(Entries taken from a collection)
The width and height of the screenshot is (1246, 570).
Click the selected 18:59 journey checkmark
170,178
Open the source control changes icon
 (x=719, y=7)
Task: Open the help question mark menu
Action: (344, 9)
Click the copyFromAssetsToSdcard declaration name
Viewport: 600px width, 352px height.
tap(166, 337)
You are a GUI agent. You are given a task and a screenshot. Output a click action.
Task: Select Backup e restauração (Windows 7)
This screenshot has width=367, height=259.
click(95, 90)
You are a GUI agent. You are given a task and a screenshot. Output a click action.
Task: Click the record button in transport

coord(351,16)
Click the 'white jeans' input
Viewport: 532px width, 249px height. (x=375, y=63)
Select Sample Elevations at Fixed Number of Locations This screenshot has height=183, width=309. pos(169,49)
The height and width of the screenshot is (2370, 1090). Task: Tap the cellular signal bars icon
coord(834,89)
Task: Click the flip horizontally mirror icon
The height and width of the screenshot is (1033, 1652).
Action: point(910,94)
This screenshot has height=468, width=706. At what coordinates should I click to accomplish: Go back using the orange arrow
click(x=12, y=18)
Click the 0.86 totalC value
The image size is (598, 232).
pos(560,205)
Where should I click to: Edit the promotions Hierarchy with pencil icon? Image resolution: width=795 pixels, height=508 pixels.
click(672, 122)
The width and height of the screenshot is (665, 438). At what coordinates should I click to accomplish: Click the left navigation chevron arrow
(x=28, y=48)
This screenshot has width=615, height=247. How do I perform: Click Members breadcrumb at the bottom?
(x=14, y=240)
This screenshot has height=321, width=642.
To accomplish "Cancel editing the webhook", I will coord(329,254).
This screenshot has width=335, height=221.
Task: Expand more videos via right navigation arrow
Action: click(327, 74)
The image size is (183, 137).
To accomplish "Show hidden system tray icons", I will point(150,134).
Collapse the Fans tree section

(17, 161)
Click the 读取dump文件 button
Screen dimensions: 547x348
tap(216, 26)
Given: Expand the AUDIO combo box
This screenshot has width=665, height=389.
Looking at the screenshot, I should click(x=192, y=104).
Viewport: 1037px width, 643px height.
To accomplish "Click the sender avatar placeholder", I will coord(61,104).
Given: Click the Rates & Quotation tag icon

• _To do_
What you return must match the records above exactly.

• _Task response_
The width and height of the screenshot is (1246, 570).
Click the selected 18:59 journey checkmark
170,178
Open the source control changes icon
 (x=719, y=7)
Task: Open the help question mark menu
Action: (344, 9)
Click the copyFromAssetsToSdcard declaration name
Viewport: 600px width, 352px height.
tap(166, 337)
You are a GUI agent. You are given a task and a screenshot. Output a click action.
Task: Select Backup e restauração (Windows 7)
This screenshot has width=367, height=259.
click(95, 90)
You are a GUI agent. You are given a task and a screenshot. Output a click action.
Task: Click the record button in transport

coord(351,16)
Click the 'white jeans' input
Viewport: 532px width, 249px height. (x=375, y=63)
Select Sample Elevations at Fixed Number of Locations This screenshot has height=183, width=309. pos(169,49)
The height and width of the screenshot is (2370, 1090). Task: Tap the cellular signal bars icon
coord(834,89)
Task: Click the flip horizontally mirror icon
The height and width of the screenshot is (1033, 1652).
Action: point(910,94)
This screenshot has height=468, width=706. At what coordinates should I click to accomplish: Go back using the orange arrow
click(x=12, y=18)
Click the 0.86 totalC value
The image size is (598, 232).
pos(560,205)
Where should I click to: Edit the promotions Hierarchy with pencil icon? Image resolution: width=795 pixels, height=508 pixels.
click(672, 122)
The width and height of the screenshot is (665, 438). At what coordinates should I click to accomplish: Click the left navigation chevron arrow
(x=28, y=48)
This screenshot has width=615, height=247. How do I perform: Click Members breadcrumb at the bottom?
(x=14, y=240)
This screenshot has height=321, width=642.
To accomplish "Cancel editing the webhook", I will coord(329,254).
This screenshot has width=335, height=221.
Task: Expand more videos via right navigation arrow
Action: click(327, 74)
The image size is (183, 137).
To accomplish "Show hidden system tray icons", I will point(150,134).
Collapse the Fans tree section

(17, 161)
Click the 读取dump文件 button
Screen dimensions: 547x348
tap(216, 26)
Given: Expand the AUDIO combo box
This screenshot has width=665, height=389.
Looking at the screenshot, I should click(x=192, y=104).
Viewport: 1037px width, 643px height.
To accomplish "Click the sender avatar placeholder", I will coord(61,104).
Given: Click the Rates & Quotation tag icon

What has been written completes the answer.